Improving Black maternal health: A change-maker’s perspective
By labor and delivery nurse Jessica McGhee, RN, BSN
I am an African American labor and delivery nurse who has worked for Nebraska Medicine for seven years. When I started on the unit, there was limited-to-no representation of nurses who looked like me. It was intimidating at times. I felt I had to prove myself to be a part of women’s health and the maternal world that I adore so very much. A Navy brat at heart, I was able to adapt and build a foundation for myself on the unit.
Frankly, until three years ago, I did not know that there is an ever-growing epidemic of Black maternal death in the U.S. The more I learn, the deeper my feelings of denial, anger and depression get. You might say I am going through the stages of grief. I live in a first-world nation that prides itself on so many things, but we are horrifically failing to protect the lives of our Black mothers.
Needed change
There has been a significant shift in the unit in the last few years, with more Black and brown nurse representation. It has been a beautiful and refreshing sight. Having nurses who speak fluent Spanish with our patients is a game-changer. These patients come to our hospital scared, not knowing what to expect in a predominantly English-speaking environment. Seeing someone who “looks like them” and speaks their language, eases their fears.
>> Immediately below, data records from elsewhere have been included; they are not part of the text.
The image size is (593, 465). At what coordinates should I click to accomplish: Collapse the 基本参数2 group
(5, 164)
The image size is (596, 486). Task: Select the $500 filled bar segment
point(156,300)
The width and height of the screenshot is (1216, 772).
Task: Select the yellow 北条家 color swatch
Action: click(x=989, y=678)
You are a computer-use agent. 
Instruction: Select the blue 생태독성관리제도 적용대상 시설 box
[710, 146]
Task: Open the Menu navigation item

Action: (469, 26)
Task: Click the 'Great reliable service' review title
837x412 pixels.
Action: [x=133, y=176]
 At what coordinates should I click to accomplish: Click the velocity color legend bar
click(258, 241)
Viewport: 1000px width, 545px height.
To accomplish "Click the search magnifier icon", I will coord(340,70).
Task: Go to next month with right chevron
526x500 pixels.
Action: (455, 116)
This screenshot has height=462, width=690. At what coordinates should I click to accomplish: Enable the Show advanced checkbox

The same goes for African American and African immigrant patients. For some, a subconscious storing of historical trauma creates fear of receiving medical care from our white medical staff. When they see someone like me, it’s indescribable how relieved they seem. The energy in the room loosens with a sense of “thank goodness” that our nurse will understand “us.”
We all strive to deliver exceptional care. Personally, I had a beautiful birth with my daughter five years ago with one of the best nurses in our unit (who happens to be white) and an extraordinary attending physician and resident (who happen to be white). Providing exceptional care requires understanding who your patients are. It starts when they go to their first prenatal appointment. You can give great care to a laboring mother, but if understanding and respect for who the person is — from cultural practices to the difficulties of their social life — are not there, the patient will sense that. Representation for our patients matters. Providing them with the care that makes them feel related to, seen and heard matters.
I partner with nurse midwife Heather Ramsey, CNM, to educate Black doulas through the Doula Passage Program, sponsored by I Be Black Girl, an Omaha nonprofit that uplifts, supports and protects Black women, girls and femmes. This program is a catalyst for improving Black maternal health in the population we serve. Having birth doulas at the bedside who represent the Black laboring women they serve will be an important and necessary shift.
Our commitment to Black mothers
By Ada Walker, JD, vice president, chief inclusion and diversity officer
Nebraska Medicine is committed to addressing the systemic issues that have impacted Black mothers and babies for far too long. As the lead sponsor for Nebraska’s Black Maternal Health Month in 2022, we established meaningful relationships with community organizations that directly impact Douglas County. We are building an ecosystem of support for Black mothers and babies through partnerships with community organizations and an internal strategy to strengthen culturally competent clinical care.
During the 2022 environmental scan led by the Health, Equity, Diversity and Inclusion Council, or HEDI, we identified specific and tangible actions for improving care for Black mothers. Similarly, our latest Community Health Improvement Plan, or CHIP, calls maternal and infant health a top priority. We are investing time and resources to make systemic shifts in care, delivery and community engagement to shape a more equitable birthing environment.